Kyrgyz Foreign Minister Kadyrbek Sarbaev is scheduled to arrive in Washington today for annual talks with the Obama Administration, but when he lands he will have found many things have changed: the government, for one.
The protests were already growing and the police were trying desperately to crush them when Sarbaev left, but yesterday afternoon the protesters appeared to have decisively won, ousting the US-backed government and installing a “caretaker” government in its place.
The new de facto leader of Kyrgyzstan, former Foreign Minister Roza Otunbayeva, says she has already appointed interim defense and interior ministers, and that the new government would hold elections within six months time.

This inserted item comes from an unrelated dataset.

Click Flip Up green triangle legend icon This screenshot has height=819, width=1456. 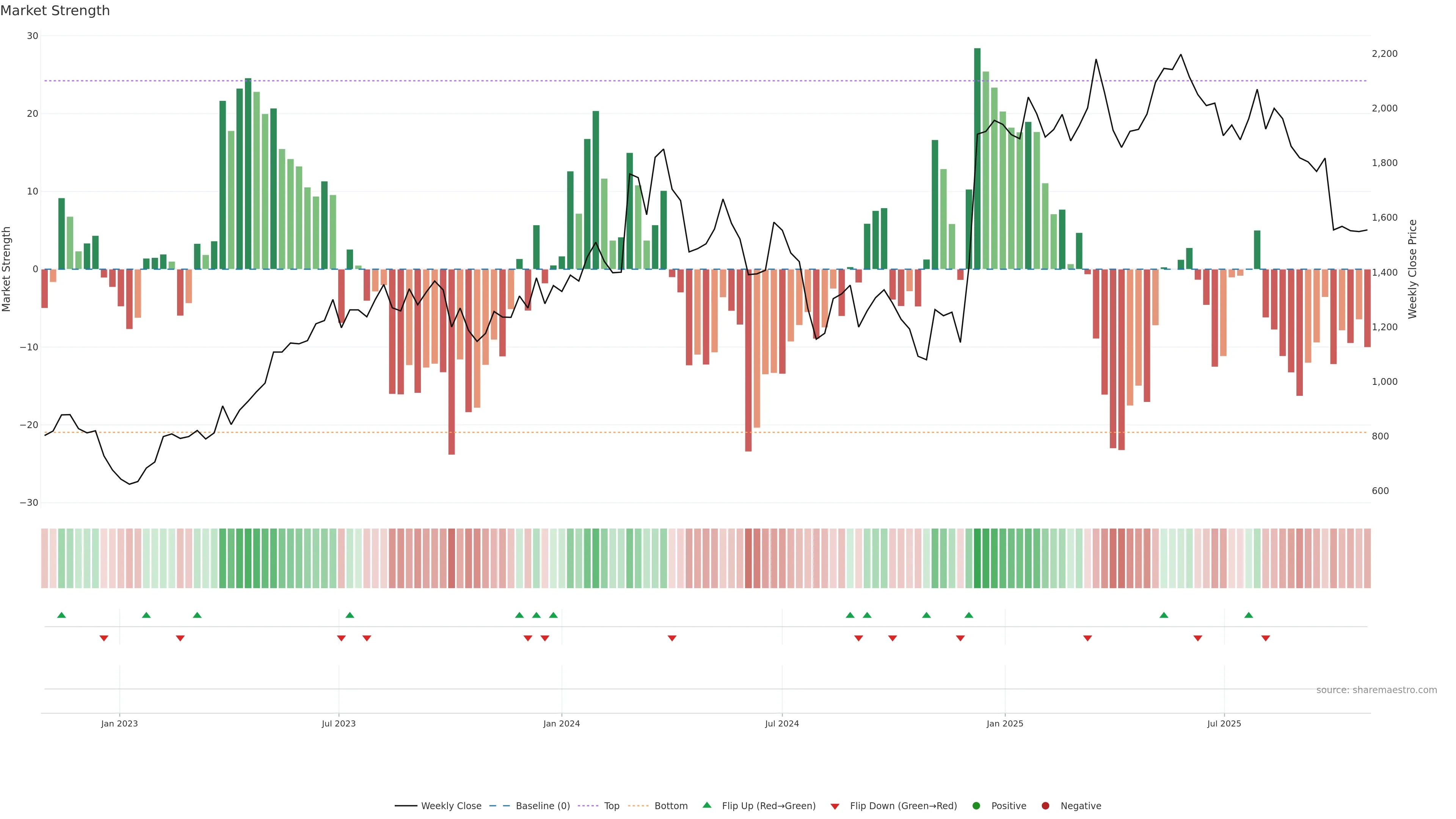click(x=706, y=805)
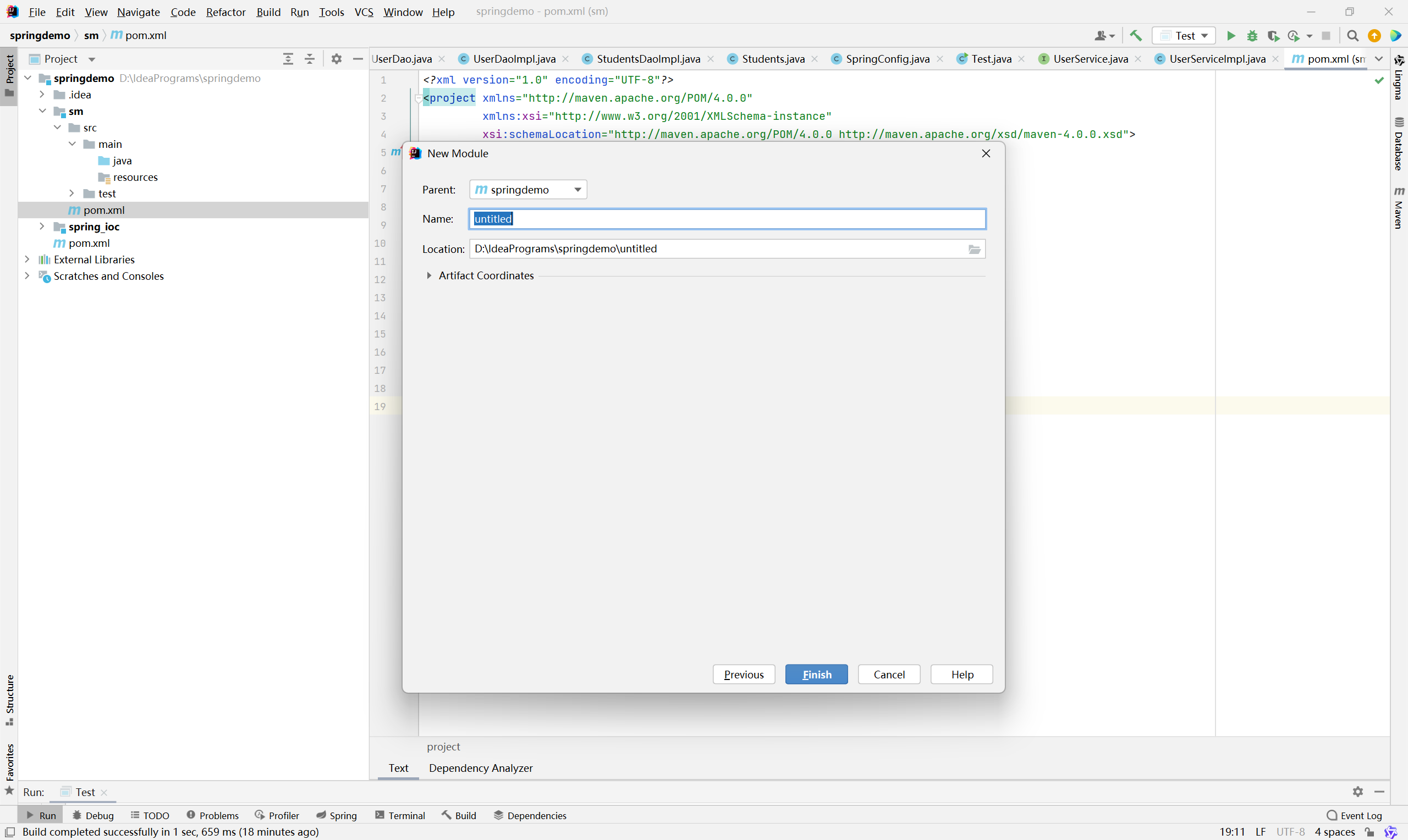Screen dimensions: 1408x840
Task: Open the Refactor menu
Action: (x=226, y=12)
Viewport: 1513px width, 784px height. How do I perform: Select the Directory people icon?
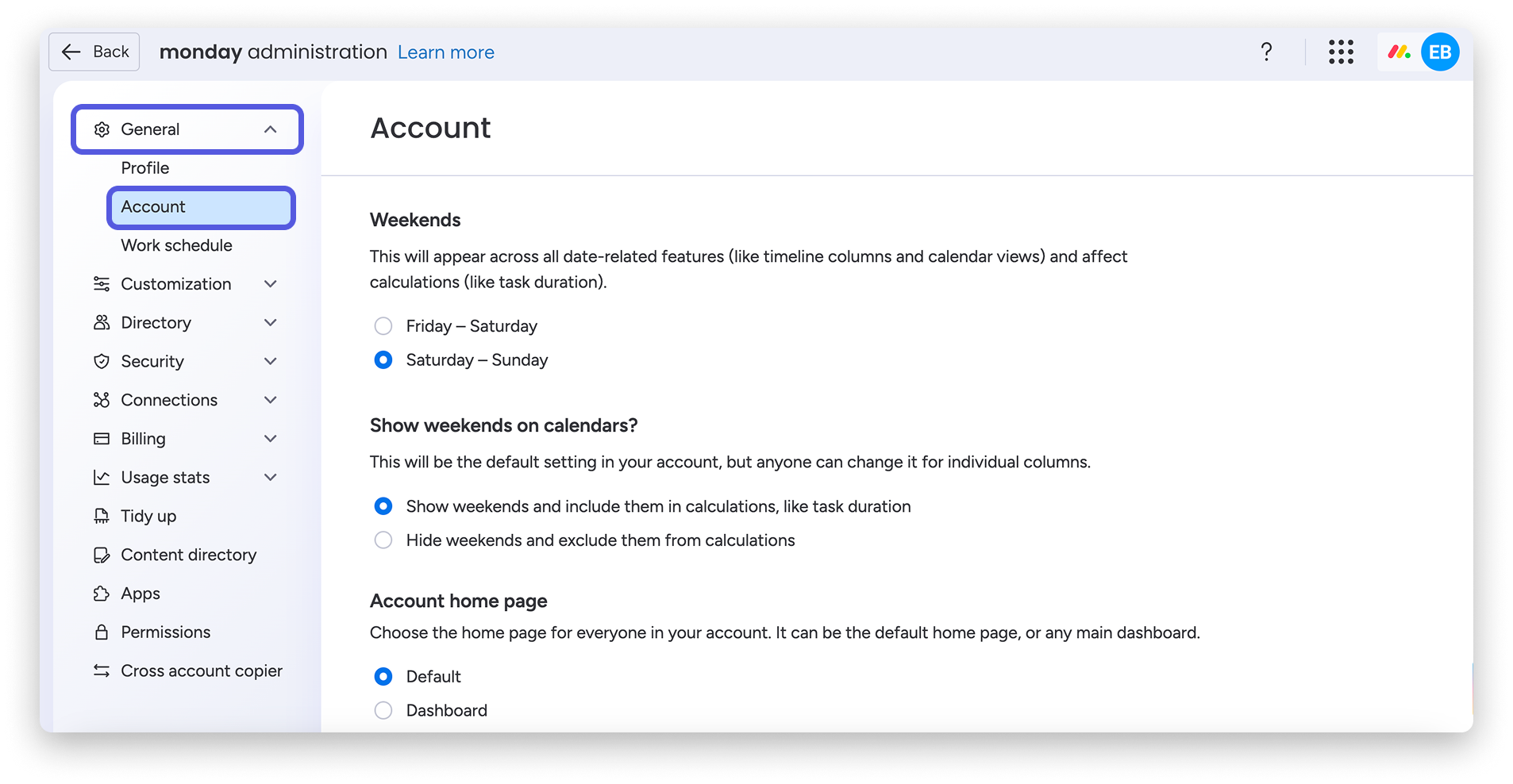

Though police loyal to ousted President Bakiyev had shot many protesters, killing as many as 100 by some reports, the Kyrgyz military declined to get involved and seems now to be under the control of the rebels. Bakiyev has fled to the nation’s rural south, where he retains some measure of popularity, and has refused to admit defeat.
Despite having removed Bakiyev, the violence does not appear to have ended, however, and shootings are still being heard across the capital city of Bishkek overnight. The small nation is particularly important strategically as it houses both US and Russian bases.
But while the US State Department propped up Bakiyev in the 2005 Tulip Revolution and the Russian government has reportedly been aiding the Otunbayeva-led rebels, top Obama advisor Michael McFaul dismissed the notion of it having serious ramifications, insisting “this is not some anti-American coup. That we know for sure.”
Otunbayeva and many of the other leaders of the new regime have past ties with the US as well, and Otunbayeva said it was premature to comment on the future of the US air base in Manas, a key supply route for the Afghan War. Still with Russia pledging aid to the new government and the US suspending flights out of Manas, its future seems very much in doubt.